Gullickson v. Lutsen Resort, Inc.

*220PETERSON, Judge

(dissenting).

I respectfully dissent. In Liberty Mut. Ins. Co. v. Nutting Truck & Caster Co., 295 Minn. 211, 203 N.W.2d 542 (Minn.1972), the supreme court merely held that the untimely initiation of the carrier’s claim was excused by the timely initiation of the employee’s claim. The issue in this case concerns the effect of terminating a timely claim after the limitation period has run. Nutting does not hold that the timely initiation of an employee’s claim excuses voluntary termination of the employer’s claim after the limitation period has run. If this were so, then an employer could pursue a claim, or dismiss and reinitiate a claim 20 years after the limitation period as long as the employee’s action was initiated within the limitation period.
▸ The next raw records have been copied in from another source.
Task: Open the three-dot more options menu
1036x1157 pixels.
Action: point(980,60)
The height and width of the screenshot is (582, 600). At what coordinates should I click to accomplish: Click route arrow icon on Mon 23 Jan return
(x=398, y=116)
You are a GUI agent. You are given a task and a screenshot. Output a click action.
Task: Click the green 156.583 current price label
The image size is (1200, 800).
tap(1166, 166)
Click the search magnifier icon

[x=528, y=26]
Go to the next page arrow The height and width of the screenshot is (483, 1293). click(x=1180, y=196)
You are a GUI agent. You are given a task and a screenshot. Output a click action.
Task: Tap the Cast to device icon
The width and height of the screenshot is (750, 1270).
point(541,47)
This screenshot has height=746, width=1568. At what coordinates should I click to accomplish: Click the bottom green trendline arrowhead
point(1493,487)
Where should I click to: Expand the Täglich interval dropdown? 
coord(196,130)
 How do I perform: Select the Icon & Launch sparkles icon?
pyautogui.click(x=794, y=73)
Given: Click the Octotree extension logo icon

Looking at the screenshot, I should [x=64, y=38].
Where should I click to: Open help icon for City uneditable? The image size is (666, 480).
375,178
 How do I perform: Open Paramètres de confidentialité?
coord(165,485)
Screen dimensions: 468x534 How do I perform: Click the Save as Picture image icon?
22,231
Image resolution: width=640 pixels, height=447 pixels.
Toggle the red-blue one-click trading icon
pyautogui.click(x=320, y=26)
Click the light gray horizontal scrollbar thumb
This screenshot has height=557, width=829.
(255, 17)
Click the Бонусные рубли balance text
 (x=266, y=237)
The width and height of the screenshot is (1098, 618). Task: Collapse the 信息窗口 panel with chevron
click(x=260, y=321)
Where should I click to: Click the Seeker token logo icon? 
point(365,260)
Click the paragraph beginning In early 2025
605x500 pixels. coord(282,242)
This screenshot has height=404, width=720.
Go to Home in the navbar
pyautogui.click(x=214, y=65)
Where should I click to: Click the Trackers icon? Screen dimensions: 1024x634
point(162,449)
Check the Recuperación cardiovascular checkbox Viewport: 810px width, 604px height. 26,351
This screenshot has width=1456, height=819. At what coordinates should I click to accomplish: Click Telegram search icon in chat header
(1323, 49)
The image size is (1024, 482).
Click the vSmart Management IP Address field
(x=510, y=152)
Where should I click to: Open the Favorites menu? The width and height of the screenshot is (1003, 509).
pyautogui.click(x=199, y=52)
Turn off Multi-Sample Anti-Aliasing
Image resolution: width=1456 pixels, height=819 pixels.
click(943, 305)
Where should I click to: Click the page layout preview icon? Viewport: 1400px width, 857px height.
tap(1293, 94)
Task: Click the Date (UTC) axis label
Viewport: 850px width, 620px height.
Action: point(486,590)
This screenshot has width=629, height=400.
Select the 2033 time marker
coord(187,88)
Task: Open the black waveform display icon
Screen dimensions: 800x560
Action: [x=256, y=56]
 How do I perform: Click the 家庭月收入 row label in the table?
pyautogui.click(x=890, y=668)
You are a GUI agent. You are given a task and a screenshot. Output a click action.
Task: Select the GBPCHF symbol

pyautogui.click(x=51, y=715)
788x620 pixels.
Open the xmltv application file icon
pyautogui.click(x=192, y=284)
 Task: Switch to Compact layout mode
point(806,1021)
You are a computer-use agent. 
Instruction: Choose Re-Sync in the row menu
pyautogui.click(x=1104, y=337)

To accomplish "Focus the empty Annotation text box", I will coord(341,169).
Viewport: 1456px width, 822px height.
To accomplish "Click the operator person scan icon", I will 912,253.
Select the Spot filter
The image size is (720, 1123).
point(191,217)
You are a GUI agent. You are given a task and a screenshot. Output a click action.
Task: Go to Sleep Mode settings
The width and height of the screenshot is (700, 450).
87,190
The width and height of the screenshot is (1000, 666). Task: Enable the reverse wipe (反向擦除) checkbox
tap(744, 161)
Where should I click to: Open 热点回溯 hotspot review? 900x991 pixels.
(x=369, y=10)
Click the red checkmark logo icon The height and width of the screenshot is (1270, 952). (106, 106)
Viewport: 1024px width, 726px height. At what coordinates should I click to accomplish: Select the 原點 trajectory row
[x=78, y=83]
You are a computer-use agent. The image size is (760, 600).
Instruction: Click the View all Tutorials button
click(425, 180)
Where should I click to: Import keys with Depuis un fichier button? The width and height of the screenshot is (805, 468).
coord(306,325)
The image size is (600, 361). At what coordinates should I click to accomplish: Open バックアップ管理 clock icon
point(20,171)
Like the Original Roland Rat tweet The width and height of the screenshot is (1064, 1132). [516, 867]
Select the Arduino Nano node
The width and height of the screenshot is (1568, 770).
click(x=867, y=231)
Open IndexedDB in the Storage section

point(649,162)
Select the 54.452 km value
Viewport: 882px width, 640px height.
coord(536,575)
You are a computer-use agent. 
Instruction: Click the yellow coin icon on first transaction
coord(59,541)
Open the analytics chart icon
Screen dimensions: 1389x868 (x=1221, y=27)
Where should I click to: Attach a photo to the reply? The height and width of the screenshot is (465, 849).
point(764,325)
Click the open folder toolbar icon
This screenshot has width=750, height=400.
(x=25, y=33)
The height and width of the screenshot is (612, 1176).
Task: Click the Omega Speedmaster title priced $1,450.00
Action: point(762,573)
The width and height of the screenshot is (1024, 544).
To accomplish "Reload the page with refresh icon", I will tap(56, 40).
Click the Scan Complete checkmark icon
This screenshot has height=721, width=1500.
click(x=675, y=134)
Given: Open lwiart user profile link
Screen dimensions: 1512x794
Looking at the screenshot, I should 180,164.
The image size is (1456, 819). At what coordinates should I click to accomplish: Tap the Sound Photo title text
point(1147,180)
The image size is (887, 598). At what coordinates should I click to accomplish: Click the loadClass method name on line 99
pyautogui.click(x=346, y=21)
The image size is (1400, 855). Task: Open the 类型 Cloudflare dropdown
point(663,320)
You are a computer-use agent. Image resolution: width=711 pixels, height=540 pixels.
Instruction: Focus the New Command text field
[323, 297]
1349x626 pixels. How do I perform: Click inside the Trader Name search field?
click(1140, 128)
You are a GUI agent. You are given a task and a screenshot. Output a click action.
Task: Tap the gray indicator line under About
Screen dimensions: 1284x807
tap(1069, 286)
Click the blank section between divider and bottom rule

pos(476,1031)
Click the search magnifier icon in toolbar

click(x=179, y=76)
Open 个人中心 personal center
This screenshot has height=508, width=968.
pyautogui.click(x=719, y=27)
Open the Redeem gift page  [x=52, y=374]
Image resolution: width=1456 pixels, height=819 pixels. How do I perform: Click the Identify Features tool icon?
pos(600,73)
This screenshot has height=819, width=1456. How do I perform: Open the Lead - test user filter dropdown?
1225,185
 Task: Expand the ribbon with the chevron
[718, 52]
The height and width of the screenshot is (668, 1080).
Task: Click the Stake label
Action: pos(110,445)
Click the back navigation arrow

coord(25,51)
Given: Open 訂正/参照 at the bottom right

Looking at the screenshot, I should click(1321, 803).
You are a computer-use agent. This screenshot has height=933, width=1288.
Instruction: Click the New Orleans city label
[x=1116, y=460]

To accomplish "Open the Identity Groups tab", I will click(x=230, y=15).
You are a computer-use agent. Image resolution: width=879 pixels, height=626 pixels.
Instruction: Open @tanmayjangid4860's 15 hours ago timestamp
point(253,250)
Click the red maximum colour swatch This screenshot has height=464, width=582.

This court appears to have allowed just such a result in American Mut. Ins. Co. v. Honeywell, Inc., 422 N.W.2d 274 (Minn.App.1988), pet. for rev. denied (Minn. June 10, 1988). In Honeywell an employee sued and settled, excepting subrogation claims, before the limitation period ran. At least two years after the limitation passed, the worker’s compensation carrier sued the tortfeasor to recover worker’s compensation payments. This court held that under Nutting, the carrier’s suit was timely because the employee’s suit was timely. Presumably, the carrier could have sued 20 years after the limitation had run and still be saved by the employee’s timely filing.

It is unlikely that Nutting was intended to have such an effect. Nutting revives only those subrogation claims that coexisted with the employee’s claim, and then continued uninterrupted after the employee settled. Any break in the chain after the limitation period must be fatal or claims could be indefinitely extended, as provided in Honeywell. Such a result is clearly against public policy requiring reasonable diligence in bringing litigation to a close and prohibiting parties from delaying suits for an unreasonable length of time. De-Mars v. Robinson King Floors, Inc., 256 N.W.2d 501, 504 (Minn.1977).

IDS argues that Nutting is not distinguishable because the carrier in Nutting was able to reinstate its claim following dismissal despite the fact that the limitation period had run. IDS contends that the dismissal and attempted reinitiation in this case are no different. I disagree, and I would hold that the differences are determinative. In Nutting the carrier’s claim coexisted with the employee’s claim and continued uninterrupted until the trial court ordered dismissal because the carrier’s initial filing was untimely. The supreme court reversed, holding the the original filing was timely due to the employee’s prompt action. Neither court considered the effect of refiling an initially timely claim following a voluntary dismissal after the limitation had run.

In this case, there is no dispute that IDS’ initial claim was timely. Even if the claim was filed after the limitation had run, Nutting would serve to revive it. If the trial court had dismissed IDS’ claim due to the untimeliness of the initial filing, Nutting would require reversal. The distinction between voluntary dismissal in this case and involuntary dismissal in Nutting is that IDS failed to preserve its claim after the limitation had run, while the claim in Nutting would have continued uninterrupted but for the trial court’s dismissal. The dismissal in this case was occasioned by IDS’ choice to discontinue its suit, not by the trial court’s erroneous view that a carrier cannot join a timely action after the limitation has run.

Because Nutting does not directly apply, this case may be resolved by relying on other supreme court precedent. An employer can only assert a right equal to that asserted by its employee. As in Nutting, an employer’s claim may be revived by the timely action of its employee. However, an employer cannot assert a right greater than that possessed by its employee. American Mut. Liab. Ins. Co. v. Reed Cleaners, 265 Minn. 503, 122 N.W.2d 178 (1963). Where the employee’s claim would be barred because he voluntarily dismissed his claim after the limitation has run, see DeMars, 256 N.W.2d at 505, the employer’s claim should also be barred.

*221I would affirm the trial court’s order dismissing IDS’ subrogation claim as barred by the statute of limitations. The timeliness of an employee’s filing cannot revive an employer’s claim once the employer voluntarily dismisses its claim after the limitation period has run.